Bill, Sr. praised our Wrangler program and driver, Earnhardt while Bill, Jr. called cautions and dispatched wreckers and called for “move over” flags from Harold Kinder. All the while, far below me, Neil Bonnett in the Warner Hodgdon-sponsored Rahmoc Chevy was holding off Richard Petty in the STP Pontiac. Little did we know that a year later Richard would be driving for Mike Curb and not Petty Enterprises. Such is racing.

Third place Cale Yarborough in the #28 Hardee’s Ranier Racing Pontiac would go on to win the Sunday Daytona 500. I watched that Sunday race splitting my time between pit road and the infield Goodyear Tower in the Winston Cup garage.

I explained to Bill France, Sr. that our Wrangler budget operated on a fiscal year that began October 1 and ended on September 30. My new budget would be put together no later than June 30. Things were complicated splitting a calendar year racing series between two different budget years.

Ultimately, I declined to sponsor the two Daytona Qualifying races with Wrangler money. It proved to be an excellent decision.
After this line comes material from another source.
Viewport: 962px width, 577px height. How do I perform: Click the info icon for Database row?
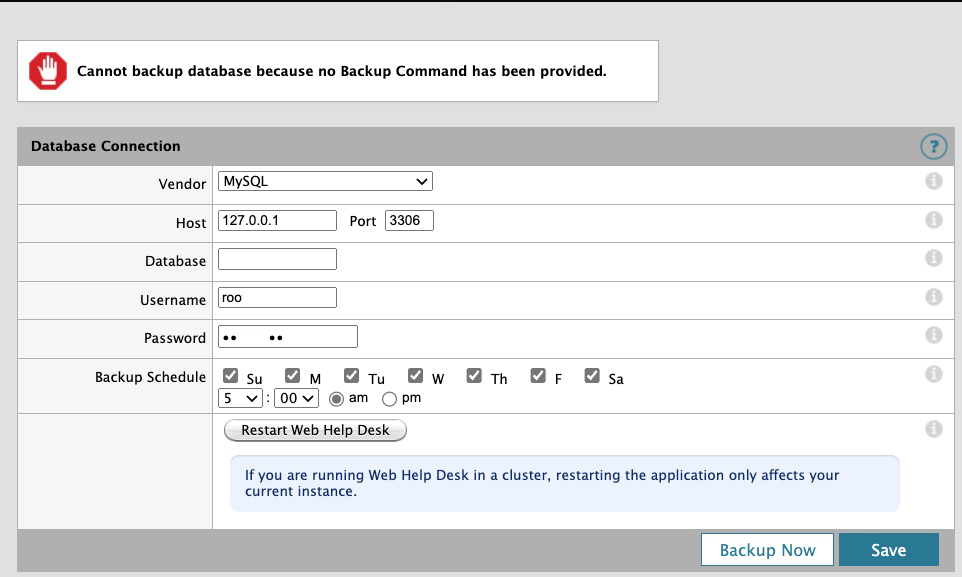(933, 258)
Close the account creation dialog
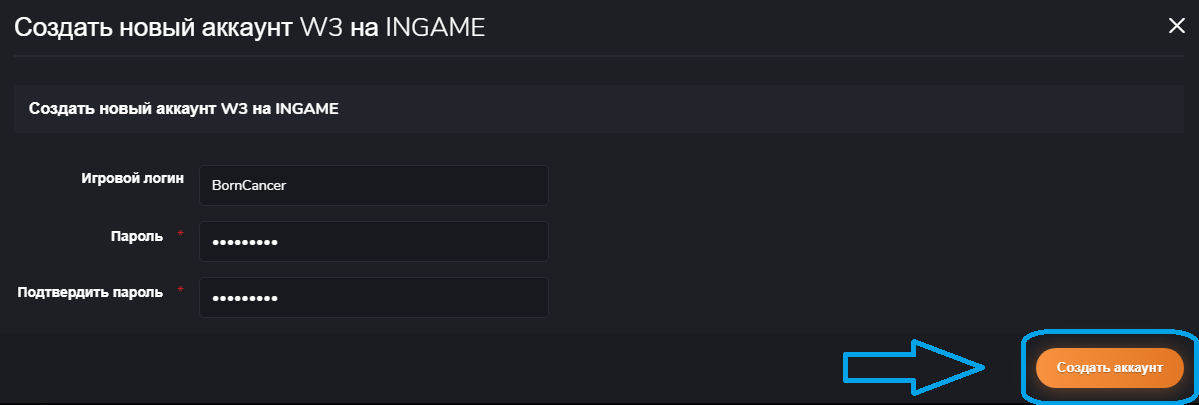The image size is (1199, 405). point(1176,27)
As fate would have it, I had to find funds to field two teams for the 1984 Winston Cup NASCAR season – Dale Earnhardt at Richard Childress Racing and Ricky Rudd with Bud Moore Engineering.

1984 Rudd – Earnhardt Wrangler Cars
Courtesy of J.C. Hayes

By the time the 1984 season began and I returned to Speedweeks, I had left Wrangler. After 13 years wearing blue and yellow, I moved to Dallas, Texas to become Motorsports Coordinator for The Southland Corporation’s sponsorship in NASCAR, at the time centered on Kyle Petty under the 7-Eleven banner. Uno continued with a one year renewal of the Twin Qualifying races for 1984.

However, if you search the records, you’ll see that my new employer had its name on the 1985, 1986 and 1987 versions of the Twin Qualifiers. The record book lists them as 7-Eleven Twin 125-Mile Qualifying Races each of those three years.

In retrospect, I guess Big Bill France got what he wanted from my 1983 visit to the Tower. He was an excellent salesman.

# # #

Dave Fulton

More of Dave Fulton’s articles ( Here )

(Editor’s note: This story is published with the permission from the author! It may have appeared previously at RacersReunion.com, GhostTracks.com)


  1. I’m kind of guessing that things don’t happen the same way in today’s corporate NASCAR. It’s good for people to know how it once was. Thanks for a history lesson only you could provide.

    1. I guess the stakeholders, charter recipients, networks & attorneys would gather first to contact the appropriate agent… oh wait, the 2nd qualifying race (which really is hardly one anymore) would be over by the time a concensus was reached to extend an invite.

  2. Dave, what wonderful reading! I am so glad you did this one. Thank you.
    The memories you shared with us just took me back and along.
    Take care, My Friend…

    1. Thank you, Vivian. As someone who was around Daytona much earlier than me I appreciate your knowledge and comments.